(Dataset records)
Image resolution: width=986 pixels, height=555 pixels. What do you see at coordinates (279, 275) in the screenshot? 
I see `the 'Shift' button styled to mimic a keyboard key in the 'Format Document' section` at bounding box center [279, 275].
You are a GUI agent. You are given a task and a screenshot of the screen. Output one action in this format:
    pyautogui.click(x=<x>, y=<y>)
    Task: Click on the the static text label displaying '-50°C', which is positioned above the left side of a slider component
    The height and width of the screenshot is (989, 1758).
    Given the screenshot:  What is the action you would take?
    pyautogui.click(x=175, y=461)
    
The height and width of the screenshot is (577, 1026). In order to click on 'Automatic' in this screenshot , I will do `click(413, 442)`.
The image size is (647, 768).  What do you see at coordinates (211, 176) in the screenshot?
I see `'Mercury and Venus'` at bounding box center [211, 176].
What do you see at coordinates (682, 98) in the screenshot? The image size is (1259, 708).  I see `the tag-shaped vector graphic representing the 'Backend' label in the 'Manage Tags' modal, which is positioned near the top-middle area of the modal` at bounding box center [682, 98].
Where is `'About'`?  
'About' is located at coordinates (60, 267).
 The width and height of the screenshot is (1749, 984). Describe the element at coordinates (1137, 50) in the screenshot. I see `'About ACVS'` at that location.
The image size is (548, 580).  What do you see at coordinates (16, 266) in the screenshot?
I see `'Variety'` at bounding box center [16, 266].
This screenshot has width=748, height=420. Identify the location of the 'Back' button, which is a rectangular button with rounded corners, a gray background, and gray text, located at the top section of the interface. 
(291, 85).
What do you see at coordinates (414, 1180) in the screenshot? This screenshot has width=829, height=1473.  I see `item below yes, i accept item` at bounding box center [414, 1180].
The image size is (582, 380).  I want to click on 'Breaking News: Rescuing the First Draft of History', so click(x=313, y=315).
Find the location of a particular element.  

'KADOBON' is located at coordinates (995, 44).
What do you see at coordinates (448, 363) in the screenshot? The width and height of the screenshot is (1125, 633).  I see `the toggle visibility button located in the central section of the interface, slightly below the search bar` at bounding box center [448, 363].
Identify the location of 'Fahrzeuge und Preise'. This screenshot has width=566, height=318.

> STATED TASK
Copy the items above verbatim, line for line.

> ANSWER BELOW
Image resolution: width=986 pixels, height=555 pixels. What do you see at coordinates (279, 275) in the screenshot? 
I see `the 'Shift' button styled to mimic a keyboard key in the 'Format Document' section` at bounding box center [279, 275].
You are a GUI agent. You are given a task and a screenshot of the screen. Output one action in this format:
    pyautogui.click(x=<x>, y=<y>)
    Task: Click on the the static text label displaying '-50°C', which is positioned above the left side of a slider component
    The height and width of the screenshot is (989, 1758).
    Given the screenshot:  What is the action you would take?
    pyautogui.click(x=175, y=461)
    
The height and width of the screenshot is (577, 1026). In order to click on 'Automatic' in this screenshot , I will do `click(413, 442)`.
The image size is (647, 768).  What do you see at coordinates (211, 176) in the screenshot?
I see `'Mercury and Venus'` at bounding box center [211, 176].
What do you see at coordinates (682, 98) in the screenshot? The image size is (1259, 708).  I see `the tag-shaped vector graphic representing the 'Backend' label in the 'Manage Tags' modal, which is positioned near the top-middle area of the modal` at bounding box center [682, 98].
Where is `'About'`?  
'About' is located at coordinates (60, 267).
 The width and height of the screenshot is (1749, 984). Describe the element at coordinates (1137, 50) in the screenshot. I see `'About ACVS'` at that location.
The image size is (548, 580).  What do you see at coordinates (16, 266) in the screenshot?
I see `'Variety'` at bounding box center [16, 266].
This screenshot has width=748, height=420. Identify the location of the 'Back' button, which is a rectangular button with rounded corners, a gray background, and gray text, located at the top section of the interface. 
(291, 85).
What do you see at coordinates (414, 1180) in the screenshot? This screenshot has width=829, height=1473.  I see `item below yes, i accept item` at bounding box center [414, 1180].
The image size is (582, 380).  I want to click on 'Breaking News: Rescuing the First Draft of History', so click(x=313, y=315).
Find the location of a particular element.  

'KADOBON' is located at coordinates (995, 44).
What do you see at coordinates (448, 363) in the screenshot? The width and height of the screenshot is (1125, 633).  I see `the toggle visibility button located in the central section of the interface, slightly below the search bar` at bounding box center [448, 363].
Identify the location of 'Fahrzeuge und Preise'. This screenshot has width=566, height=318.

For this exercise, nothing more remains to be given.